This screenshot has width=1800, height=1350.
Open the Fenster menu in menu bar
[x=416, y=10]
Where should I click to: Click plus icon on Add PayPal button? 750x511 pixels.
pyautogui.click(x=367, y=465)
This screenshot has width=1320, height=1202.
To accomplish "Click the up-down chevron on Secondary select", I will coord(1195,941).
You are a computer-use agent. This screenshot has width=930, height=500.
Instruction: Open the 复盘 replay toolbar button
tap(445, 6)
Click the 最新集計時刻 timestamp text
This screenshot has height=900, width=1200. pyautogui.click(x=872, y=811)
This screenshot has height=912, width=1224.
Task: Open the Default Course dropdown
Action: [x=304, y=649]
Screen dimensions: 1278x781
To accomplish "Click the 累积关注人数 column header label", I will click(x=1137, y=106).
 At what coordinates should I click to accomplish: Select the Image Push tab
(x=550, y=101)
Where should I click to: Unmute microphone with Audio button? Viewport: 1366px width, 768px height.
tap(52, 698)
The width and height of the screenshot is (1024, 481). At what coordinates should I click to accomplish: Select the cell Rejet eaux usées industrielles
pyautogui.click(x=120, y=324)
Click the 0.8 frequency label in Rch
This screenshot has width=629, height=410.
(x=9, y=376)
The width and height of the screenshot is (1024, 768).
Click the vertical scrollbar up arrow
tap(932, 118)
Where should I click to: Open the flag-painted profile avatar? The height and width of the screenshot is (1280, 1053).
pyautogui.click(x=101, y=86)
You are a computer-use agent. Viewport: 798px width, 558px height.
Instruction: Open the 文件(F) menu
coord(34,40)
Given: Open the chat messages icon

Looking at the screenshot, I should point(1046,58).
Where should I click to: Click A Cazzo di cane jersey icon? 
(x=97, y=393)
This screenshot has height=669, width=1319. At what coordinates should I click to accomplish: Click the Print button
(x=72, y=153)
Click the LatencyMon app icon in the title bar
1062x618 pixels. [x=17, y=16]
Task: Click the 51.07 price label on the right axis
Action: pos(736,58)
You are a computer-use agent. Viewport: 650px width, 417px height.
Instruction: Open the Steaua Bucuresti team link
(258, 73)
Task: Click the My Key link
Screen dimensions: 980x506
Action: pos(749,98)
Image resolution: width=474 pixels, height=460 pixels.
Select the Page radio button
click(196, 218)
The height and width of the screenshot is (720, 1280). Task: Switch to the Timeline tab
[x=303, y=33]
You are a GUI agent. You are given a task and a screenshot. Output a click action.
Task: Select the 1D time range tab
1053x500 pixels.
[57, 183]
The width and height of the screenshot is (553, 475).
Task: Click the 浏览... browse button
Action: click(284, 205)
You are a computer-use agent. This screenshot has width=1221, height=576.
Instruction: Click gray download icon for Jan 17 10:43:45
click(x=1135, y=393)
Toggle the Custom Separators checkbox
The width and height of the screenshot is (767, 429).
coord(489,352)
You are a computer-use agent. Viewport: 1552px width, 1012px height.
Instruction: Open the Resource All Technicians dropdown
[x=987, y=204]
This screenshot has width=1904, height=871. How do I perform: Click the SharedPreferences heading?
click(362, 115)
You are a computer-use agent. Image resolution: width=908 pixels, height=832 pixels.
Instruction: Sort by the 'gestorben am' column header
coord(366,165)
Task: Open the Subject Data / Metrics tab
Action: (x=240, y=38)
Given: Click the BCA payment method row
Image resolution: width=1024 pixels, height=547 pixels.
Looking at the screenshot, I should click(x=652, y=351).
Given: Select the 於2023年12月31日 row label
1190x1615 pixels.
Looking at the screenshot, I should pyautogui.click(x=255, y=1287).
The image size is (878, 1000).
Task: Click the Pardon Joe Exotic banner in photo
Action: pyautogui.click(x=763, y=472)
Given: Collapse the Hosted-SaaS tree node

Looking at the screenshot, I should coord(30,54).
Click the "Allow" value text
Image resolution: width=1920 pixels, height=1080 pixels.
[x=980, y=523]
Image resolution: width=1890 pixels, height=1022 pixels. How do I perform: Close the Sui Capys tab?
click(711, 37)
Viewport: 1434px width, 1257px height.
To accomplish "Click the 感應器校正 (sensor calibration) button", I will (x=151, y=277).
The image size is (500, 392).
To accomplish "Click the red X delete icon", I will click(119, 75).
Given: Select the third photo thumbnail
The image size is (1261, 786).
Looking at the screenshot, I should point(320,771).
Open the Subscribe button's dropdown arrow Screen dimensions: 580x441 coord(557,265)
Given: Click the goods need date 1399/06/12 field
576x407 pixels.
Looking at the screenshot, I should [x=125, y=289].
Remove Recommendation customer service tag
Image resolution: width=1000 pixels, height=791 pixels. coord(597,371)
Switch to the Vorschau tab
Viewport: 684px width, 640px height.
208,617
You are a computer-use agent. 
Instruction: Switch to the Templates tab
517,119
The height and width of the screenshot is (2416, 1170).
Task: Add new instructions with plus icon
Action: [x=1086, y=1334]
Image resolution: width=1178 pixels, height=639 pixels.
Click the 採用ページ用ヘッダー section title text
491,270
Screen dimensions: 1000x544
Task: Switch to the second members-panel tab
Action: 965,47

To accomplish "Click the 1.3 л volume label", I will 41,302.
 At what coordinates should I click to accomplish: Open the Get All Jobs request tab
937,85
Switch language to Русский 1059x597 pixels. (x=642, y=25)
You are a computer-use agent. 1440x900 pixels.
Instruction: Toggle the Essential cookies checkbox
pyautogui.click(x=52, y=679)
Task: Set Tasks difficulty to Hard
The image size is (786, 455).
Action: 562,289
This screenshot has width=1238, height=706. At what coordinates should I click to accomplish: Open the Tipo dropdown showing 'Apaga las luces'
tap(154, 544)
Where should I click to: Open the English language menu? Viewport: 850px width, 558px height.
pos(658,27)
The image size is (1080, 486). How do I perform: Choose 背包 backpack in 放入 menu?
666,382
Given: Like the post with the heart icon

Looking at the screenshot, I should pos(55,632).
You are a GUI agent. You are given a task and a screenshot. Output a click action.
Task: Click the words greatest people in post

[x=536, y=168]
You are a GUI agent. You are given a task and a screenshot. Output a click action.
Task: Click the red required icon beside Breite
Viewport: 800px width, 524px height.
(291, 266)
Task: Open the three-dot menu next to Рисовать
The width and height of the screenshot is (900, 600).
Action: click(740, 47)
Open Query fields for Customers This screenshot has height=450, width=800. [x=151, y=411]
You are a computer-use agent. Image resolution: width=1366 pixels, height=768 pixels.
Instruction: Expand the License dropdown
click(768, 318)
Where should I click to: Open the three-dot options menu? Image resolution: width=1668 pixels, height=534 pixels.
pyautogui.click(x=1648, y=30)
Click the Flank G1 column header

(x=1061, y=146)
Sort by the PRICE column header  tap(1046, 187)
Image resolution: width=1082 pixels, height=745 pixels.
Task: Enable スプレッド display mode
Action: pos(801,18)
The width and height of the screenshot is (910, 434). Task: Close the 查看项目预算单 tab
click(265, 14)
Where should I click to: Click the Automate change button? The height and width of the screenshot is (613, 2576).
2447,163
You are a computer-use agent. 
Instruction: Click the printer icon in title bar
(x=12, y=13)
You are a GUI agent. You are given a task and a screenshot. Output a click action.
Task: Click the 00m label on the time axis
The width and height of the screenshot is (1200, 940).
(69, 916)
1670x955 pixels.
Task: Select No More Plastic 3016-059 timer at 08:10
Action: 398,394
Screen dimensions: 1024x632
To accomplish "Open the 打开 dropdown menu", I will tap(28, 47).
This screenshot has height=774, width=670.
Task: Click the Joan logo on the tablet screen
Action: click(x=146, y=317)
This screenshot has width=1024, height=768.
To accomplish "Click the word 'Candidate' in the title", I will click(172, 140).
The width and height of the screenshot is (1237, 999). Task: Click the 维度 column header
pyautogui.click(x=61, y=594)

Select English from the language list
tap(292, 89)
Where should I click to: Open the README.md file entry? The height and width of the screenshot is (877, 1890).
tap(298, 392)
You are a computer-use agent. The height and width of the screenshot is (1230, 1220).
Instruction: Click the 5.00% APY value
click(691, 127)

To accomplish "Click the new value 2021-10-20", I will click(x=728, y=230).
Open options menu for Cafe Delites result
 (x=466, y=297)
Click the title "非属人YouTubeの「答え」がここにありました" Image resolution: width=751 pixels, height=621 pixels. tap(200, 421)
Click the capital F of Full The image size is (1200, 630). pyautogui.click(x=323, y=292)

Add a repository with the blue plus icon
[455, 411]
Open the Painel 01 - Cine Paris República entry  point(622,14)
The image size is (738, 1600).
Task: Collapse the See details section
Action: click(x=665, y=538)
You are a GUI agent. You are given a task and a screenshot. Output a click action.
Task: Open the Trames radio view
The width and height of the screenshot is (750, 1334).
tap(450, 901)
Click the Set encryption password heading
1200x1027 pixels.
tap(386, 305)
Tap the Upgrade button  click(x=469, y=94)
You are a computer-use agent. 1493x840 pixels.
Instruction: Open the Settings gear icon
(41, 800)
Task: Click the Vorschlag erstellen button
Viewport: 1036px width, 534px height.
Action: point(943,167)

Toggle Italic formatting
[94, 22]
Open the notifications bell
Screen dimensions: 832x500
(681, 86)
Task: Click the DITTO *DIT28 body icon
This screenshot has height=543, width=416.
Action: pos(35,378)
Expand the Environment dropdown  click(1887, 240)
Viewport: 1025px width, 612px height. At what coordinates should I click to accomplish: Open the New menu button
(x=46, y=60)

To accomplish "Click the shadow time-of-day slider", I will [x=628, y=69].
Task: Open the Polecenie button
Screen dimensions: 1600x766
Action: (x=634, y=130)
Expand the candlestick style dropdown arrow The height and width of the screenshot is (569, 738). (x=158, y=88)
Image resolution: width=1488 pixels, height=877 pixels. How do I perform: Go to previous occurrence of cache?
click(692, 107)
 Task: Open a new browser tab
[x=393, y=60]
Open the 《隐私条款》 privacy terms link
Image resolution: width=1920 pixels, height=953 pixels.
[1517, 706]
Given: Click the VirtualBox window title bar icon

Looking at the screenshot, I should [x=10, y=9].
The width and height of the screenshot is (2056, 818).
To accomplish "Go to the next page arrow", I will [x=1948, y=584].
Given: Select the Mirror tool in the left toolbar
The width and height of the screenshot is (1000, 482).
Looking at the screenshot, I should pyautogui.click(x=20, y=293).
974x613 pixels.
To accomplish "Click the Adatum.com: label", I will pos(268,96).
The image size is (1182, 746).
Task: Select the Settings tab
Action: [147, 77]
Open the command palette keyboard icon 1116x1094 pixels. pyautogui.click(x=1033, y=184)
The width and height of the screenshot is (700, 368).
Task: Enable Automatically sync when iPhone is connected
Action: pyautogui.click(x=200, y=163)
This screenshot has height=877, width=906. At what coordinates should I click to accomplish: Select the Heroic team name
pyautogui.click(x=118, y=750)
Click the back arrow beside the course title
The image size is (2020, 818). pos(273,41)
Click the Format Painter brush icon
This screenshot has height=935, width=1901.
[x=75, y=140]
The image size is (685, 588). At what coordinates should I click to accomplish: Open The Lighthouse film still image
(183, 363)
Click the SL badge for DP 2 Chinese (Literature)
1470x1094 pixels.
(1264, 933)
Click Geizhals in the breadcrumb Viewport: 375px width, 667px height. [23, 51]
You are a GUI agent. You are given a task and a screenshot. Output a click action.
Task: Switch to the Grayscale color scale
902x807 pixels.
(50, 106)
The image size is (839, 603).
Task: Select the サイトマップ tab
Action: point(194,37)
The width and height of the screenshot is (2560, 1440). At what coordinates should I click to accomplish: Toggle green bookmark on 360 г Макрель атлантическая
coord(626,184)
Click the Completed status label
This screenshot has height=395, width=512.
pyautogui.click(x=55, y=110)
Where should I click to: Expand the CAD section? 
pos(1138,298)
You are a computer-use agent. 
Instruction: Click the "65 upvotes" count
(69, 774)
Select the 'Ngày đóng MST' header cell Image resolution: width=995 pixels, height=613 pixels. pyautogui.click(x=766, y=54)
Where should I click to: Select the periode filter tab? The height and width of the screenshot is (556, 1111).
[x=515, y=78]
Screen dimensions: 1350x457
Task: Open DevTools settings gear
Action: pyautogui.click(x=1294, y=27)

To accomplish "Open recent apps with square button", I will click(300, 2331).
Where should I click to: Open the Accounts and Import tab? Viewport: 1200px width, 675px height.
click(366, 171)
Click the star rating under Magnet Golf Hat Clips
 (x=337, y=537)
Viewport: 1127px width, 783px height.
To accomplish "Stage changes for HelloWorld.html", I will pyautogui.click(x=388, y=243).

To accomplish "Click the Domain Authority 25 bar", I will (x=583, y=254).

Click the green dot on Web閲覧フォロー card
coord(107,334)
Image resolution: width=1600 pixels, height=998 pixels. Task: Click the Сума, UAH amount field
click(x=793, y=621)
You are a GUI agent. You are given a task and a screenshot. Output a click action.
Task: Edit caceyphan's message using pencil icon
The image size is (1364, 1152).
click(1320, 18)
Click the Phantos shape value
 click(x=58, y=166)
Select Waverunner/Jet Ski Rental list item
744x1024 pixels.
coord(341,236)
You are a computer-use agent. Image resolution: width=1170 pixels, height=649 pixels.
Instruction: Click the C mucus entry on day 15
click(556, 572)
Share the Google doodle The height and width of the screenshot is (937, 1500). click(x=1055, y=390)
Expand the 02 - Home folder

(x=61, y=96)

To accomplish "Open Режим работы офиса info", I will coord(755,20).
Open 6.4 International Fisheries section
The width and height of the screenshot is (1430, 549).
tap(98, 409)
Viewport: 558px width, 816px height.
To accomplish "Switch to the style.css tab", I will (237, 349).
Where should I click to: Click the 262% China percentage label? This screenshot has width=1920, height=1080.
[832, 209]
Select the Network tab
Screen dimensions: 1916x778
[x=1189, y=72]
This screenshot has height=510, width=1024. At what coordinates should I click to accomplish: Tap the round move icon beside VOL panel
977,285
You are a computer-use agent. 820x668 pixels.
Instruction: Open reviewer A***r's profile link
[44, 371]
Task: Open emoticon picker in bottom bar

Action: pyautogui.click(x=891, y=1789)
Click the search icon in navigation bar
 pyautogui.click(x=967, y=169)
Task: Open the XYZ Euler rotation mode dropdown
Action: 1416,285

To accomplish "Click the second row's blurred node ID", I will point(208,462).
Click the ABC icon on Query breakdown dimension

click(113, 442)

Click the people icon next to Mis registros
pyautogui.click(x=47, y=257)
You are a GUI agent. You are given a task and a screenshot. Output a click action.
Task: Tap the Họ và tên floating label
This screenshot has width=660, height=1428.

- **WORK INSTRUCTION**: Reproduce exactly the lines above from the line with "You are a computer-use agent. Viewport: 1552px" to the line with "Given: Click the BCA payment method row", including both, and add nothing.

- **REPLY TO THE TASK**:
You are a computer-use agent. Viewport: 1552px width, 1012px height.
Instruction: Open the Resource All Technicians dropdown
[x=987, y=204]
This screenshot has width=1904, height=871. How do I perform: Click the SharedPreferences heading?
click(362, 115)
You are a computer-use agent. Image resolution: width=908 pixels, height=832 pixels.
Instruction: Sort by the 'gestorben am' column header
coord(366,165)
Task: Open the Subject Data / Metrics tab
Action: (x=240, y=38)
Given: Click the BCA payment method row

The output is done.